Tuesday, September 3, 2013

Training: 9/2/2013

HRV: 103 (-3/green)
HR: 46

A. Power Clean: build to a heavy triple (255)
B. Squat Clean: 1 EMOM for 15 min; ~85-90%1RM (245x5,255x6,265x4)

Notes: Tough training session this morning. Body was feeling good but it's just hard to get your mind and body in sink at 8:30am when you are used to hitting your first training session at around 10am.  No matter.  I was happy with hitting 255 as that was the number I had in my head.  Missed it the first time (caught too deep), but hit it the second time around with relative ease.  Didn't want to push it further as technique was likely to break down.  EMOM was rough.  Legs look a little while to get going.  Pull felt good but 15 tough reps got my mind spinning by rep 8.  No misses so I am happy with my effort.  Did some spine decompression after and a quick cool-down.  Ready for workout #2.

A. Triple Jump/Reverse Shot Toss - 10-12 min practice
B. One Arm DB Snatch: find a 3RM/arm
C. Back Squat: 3 stage protocol, keep to 80%RPE today on the max, skip the triples.

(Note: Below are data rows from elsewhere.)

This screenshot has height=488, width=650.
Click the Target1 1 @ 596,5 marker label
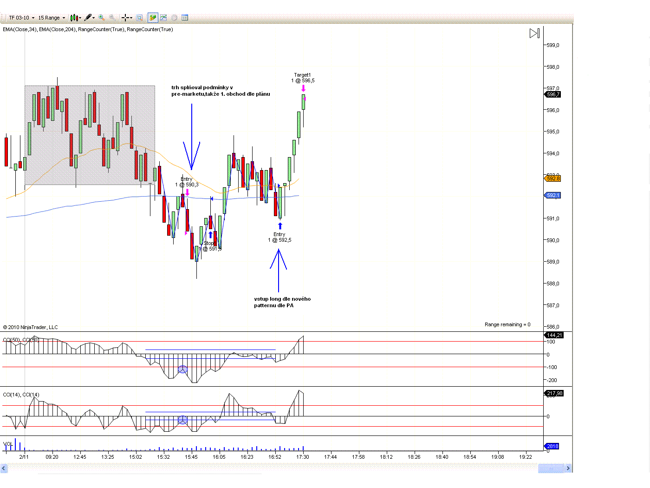303,78
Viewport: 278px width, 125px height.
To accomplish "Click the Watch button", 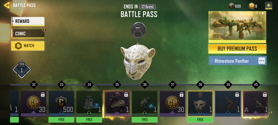I will pos(28,46).

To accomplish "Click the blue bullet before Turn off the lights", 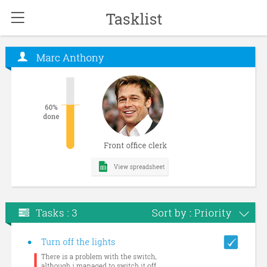I will click(x=30, y=242).
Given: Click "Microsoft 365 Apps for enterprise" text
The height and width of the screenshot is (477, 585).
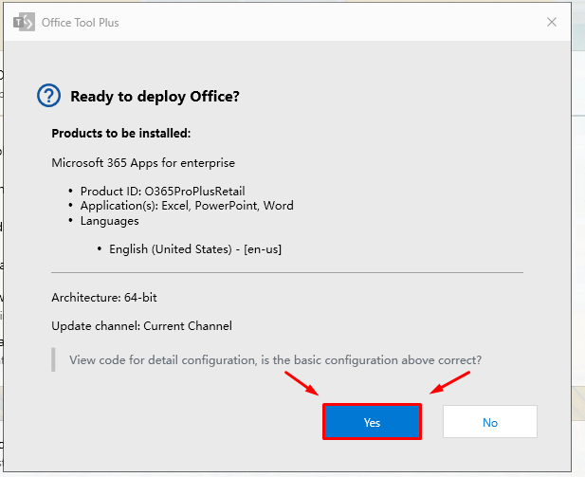Looking at the screenshot, I should coord(143,163).
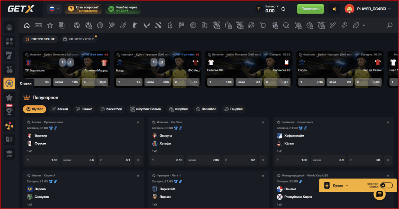Click the sound speaker icon
This screenshot has height=209, width=399.
pos(334,9)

Notes: Headed outside and warmed up with some 50m build-ups.  Because of the heat, it didn't take long to get warm.  I worked on the reverse shot toss and bounding.  Was consistently throwing over 38' and hit 40' at one point with no foot faults.  Moved onto the single arm snatches and since I don't have heavy dumbells at my gym, I decided to use a bar.  It was a bit awkward at first but it actually feels like it might translate well into a heavy snatch felt the relaxation through the arms and the extension through the hips.  On the last rep on my right arm my scap levator/rhomboid complex flared up a bit.  This has happened before but with some soft tissue work tomorrow, I should be fine.  Kept it relatively light on back squats.

A. Strict Body Row to bar: 2-3 EMOM @20X1 for 6 min
notes-pronated grip; ensure holds done w/bar to sternum
3 rounds for time:
Row 500m
12 OHS 135lbs

21 T2B
Time: 11:20

Notes: Felt pretty good by the of the day.  Warmed up for this workout with a little rowing and mobility.  Went through the movements at 30% volume and prepared to start.  I noticed my abs were still really sore from Friday but I was hoping I would be able to push through anyway.  Rowing stayed consistent throughout the workout staying at about 1:55-2:00.  OHS were all unbroken, and the toes to bar in two sets for the first two round and then 3 in the final round.  I was hurting afterward but recovered fairly quickly.  Don't think I could have gone much faster here.  Maybe went a little faster on the rows but I think that would have taken away from the OHS.  Happy with how those felt, and I think power snatching and setting the shoulders in the right position is more important than getting a rep right away.